Stage Six: Tokens are allocated to successful participant investor wallets, and trading can begin on some decentralized exchanges like IDEX, or EtherDelta in the case of Ethereum based tokens. Tokens will be sent to and received by the wallet addresses from which the investor contributions were made. Stage Seven: Tokens are listed on mainstream exchanges: The tokens will then be listed on the exchanges with which the teams have negotiated listing, prior to or during the sale. It can cost huge amounts of money to list on large exchanges like Bitfinex Bittrex, Huobi or Binance, so usually smaller projects will not be listed on top 10 exchanges so quickly.
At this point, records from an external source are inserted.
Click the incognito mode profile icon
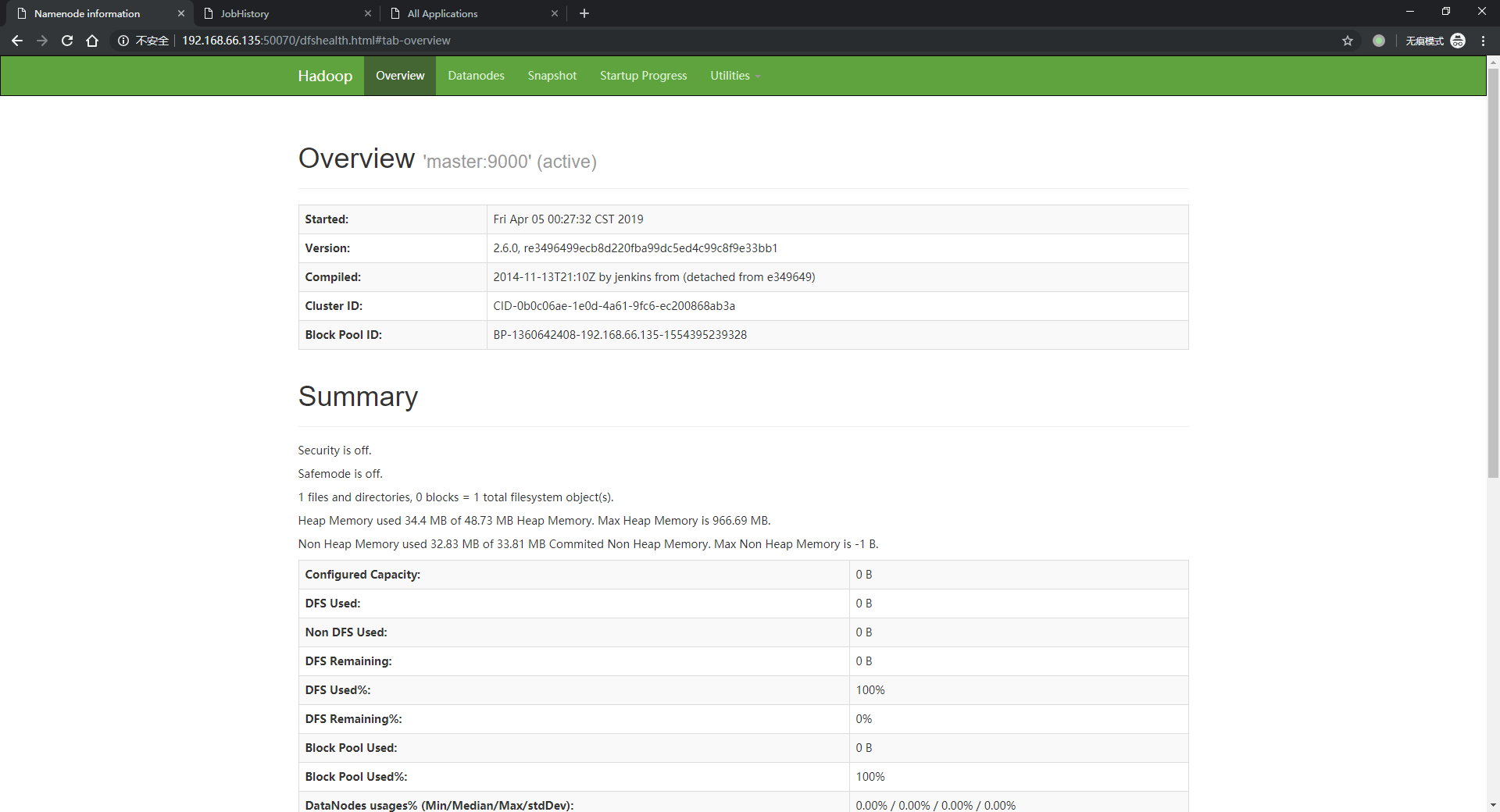Image resolution: width=1500 pixels, height=812 pixels. coord(1458,41)
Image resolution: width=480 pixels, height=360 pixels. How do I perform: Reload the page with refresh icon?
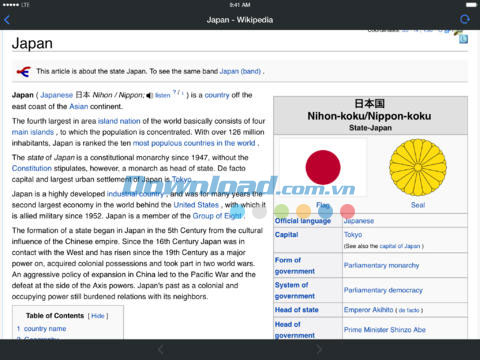(x=465, y=19)
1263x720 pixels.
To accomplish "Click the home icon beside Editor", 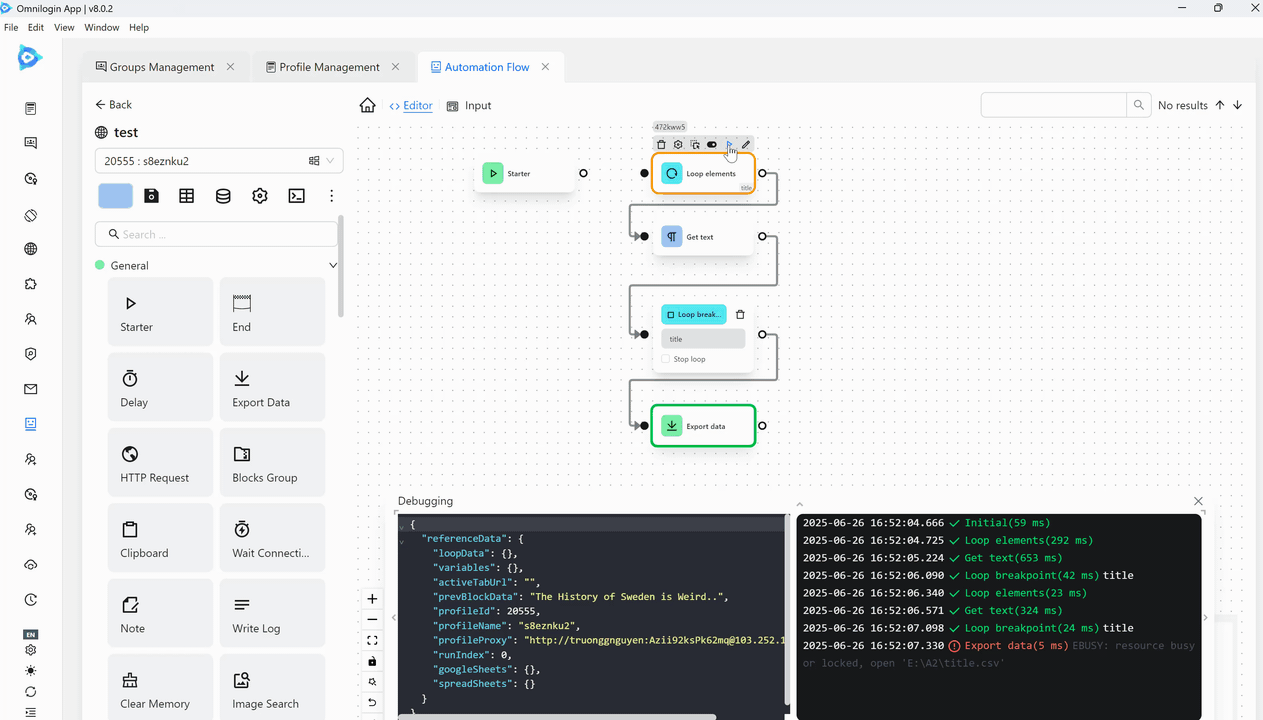I will tap(368, 106).
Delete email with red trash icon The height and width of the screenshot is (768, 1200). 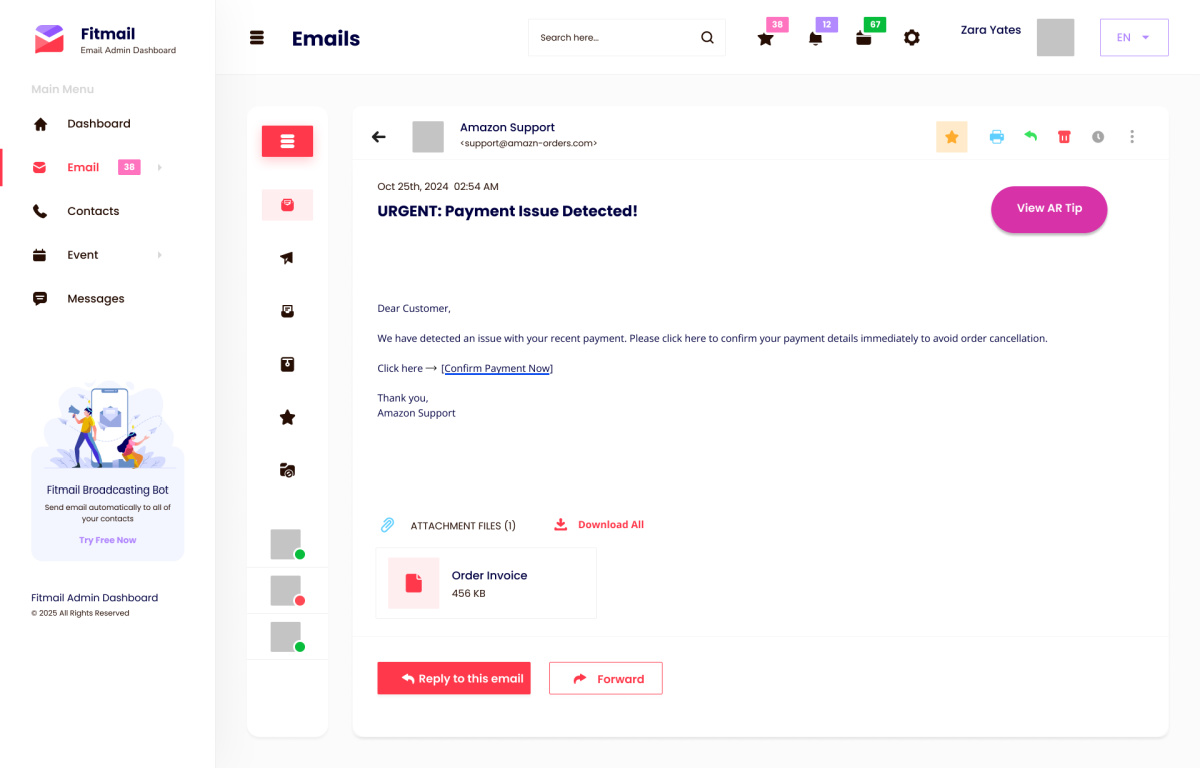pos(1064,137)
As tokens are listed on more and more exchanges, their price usually rises because more and more investors are exposed to opportunities to buy that particular token.
Evaluating a Blockchain Use Case
Evaluating a particular use case for Blockchain technology, and thus how successful an ICO project’s ambitions might be in a particular market, is not a simple endeavor. As demonstrated in the graphic below, Blockchain technology has nearly limitless potential to be applied to a great variety of business areas, but as an ICO investor, you are looking for projects that have the potential to deliver significant long-term success. In the currently saturated ICO environment, some use cases have more potential than others. Ascertaining which use case is likely to have long term success is a key distinction. Also, we must recognize that businesses and corporate entities may be overeager to experiment with this new Blockchain technology, whether or not usage of the technology is actually advisable or profitable for their particular purpose. The main questions to ask when analyzing specific solutions proposed by the project are: What are the problems posed and the solutions offered? Does this particular area of business need a Blockchain solution? That is, is a Blockchain solution in fact superior to the current way this particular business operates? Is the use of Blockchain in this specific instance feasible and applicable? What are competitors doing about Blockchain projects in this same area?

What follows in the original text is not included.